The Marin Robotics Team 2456 meets every Friday 2-7:30 p.m. and Sundays 1-6 p.m. in Room 408.

Connor Heffernan, Online Editor

It’s a nerd’s paradise. Marin Robotics Team 2456 has seen great success this spring, attending the VEX World Championship in Nashville.

“Worlds was awesome,” said team member Nick Maley, who attends Marin Academy.

The team includes students from here, The Marin School, Redwood, and Tamalpais high schools.
Students from here who are part of the team include senior Connor Chambers, and juniors Cyrus Haag and Zac Farnkof.

Adviser Jim Davis has helped the team grow since last year. He found the team practicing only once a week and going to a single tournament during the year. He expanded the practice times and trained the team after attending the FIRST competition in the past.

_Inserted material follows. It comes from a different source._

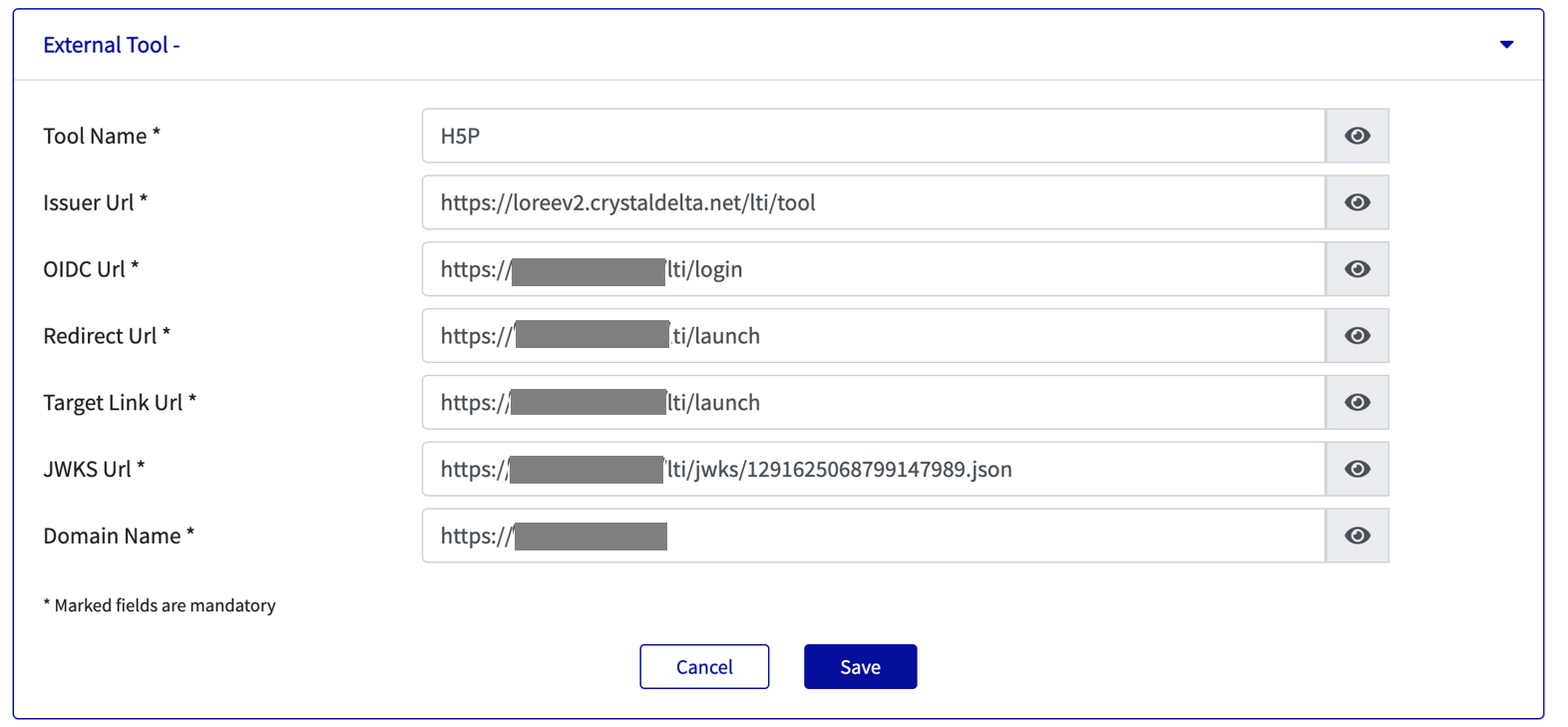This screenshot has height=727, width=1568.
Task: Collapse the External Tool panel arrow
Action: pyautogui.click(x=1506, y=45)
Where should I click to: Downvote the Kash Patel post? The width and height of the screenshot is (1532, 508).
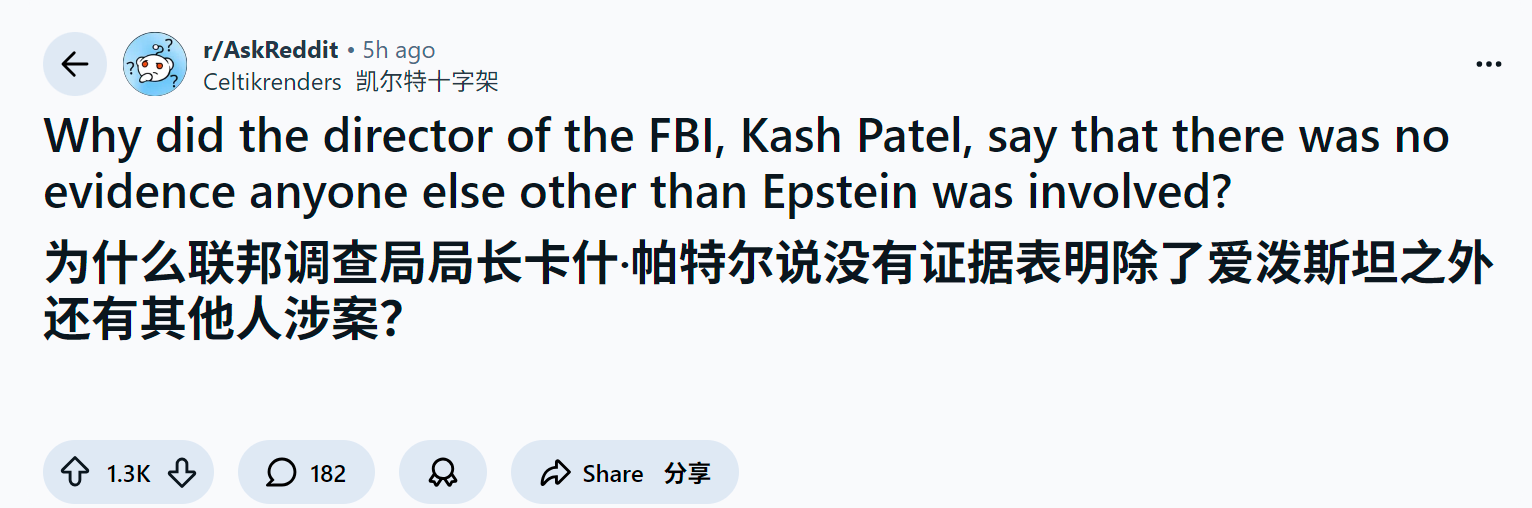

“Teams [in FIRST] showed up sponsored by NASA and Apple. It became a competition of wallets,” Davis said.

The current tournament organization, VEX, has more regulations for the robots, meaning that every team uses the same type of frames and most machine parts. This means that the wealthy teams sponsored by large corporations had the same restrictions as everyone else.

“Then we found VEX. The technologist would be celebrated, VEX is the equalizer,” Davis said.

Team captain Haag, a junior, led the team during the tournaments and in one instance stayed until 9 p.m. the night before a tournament, programming and fixing the robot’s code. This was key to the team winning regionals.

Approximately 10,000 students from 60 different countries attended the VEX World Championship, located in Nashville. In the final round, 30,000 people watched from the stadium. The robots don’t crash into each other but instead compete for points in each round; China and Canada came in first and second respectively.

The robotics team won three trophies in the categories of sportsmanship, excellence, and regional champions. Despite these achievements, Team 2456 had humble beginnings. They won regionals, came in the top four in state, and placed 96th in the World Championship.

Meeting weekly over the summer, the team grew and continued to develop their robots. The team consists of a diverse set of students, who don’t all go to the school. They use this diversity to their strength, dividing the work between programming, the frame of the robot, concepts of the robot, and whatever the team captains will delegate.

“As an engineer you build your robot, you test it, and then you look at what is going wrong and you solve it. Then you repeat the process,” Davis said.

After doing so well this year, the team plans on expanding and doing even better next year.
In the 2019-20 school year, potentially there may be a robotics class taught by White Hill engineering teacher Nate McDonald to teach robotic concepts.

“Now is the best time to join. We are just beginning the new season and anyone who joins will be in the ground floor of the development of the team.

“It also helps with college applications, especially the concept of going to the world championship of robotics,” adviser Jim Murphy said.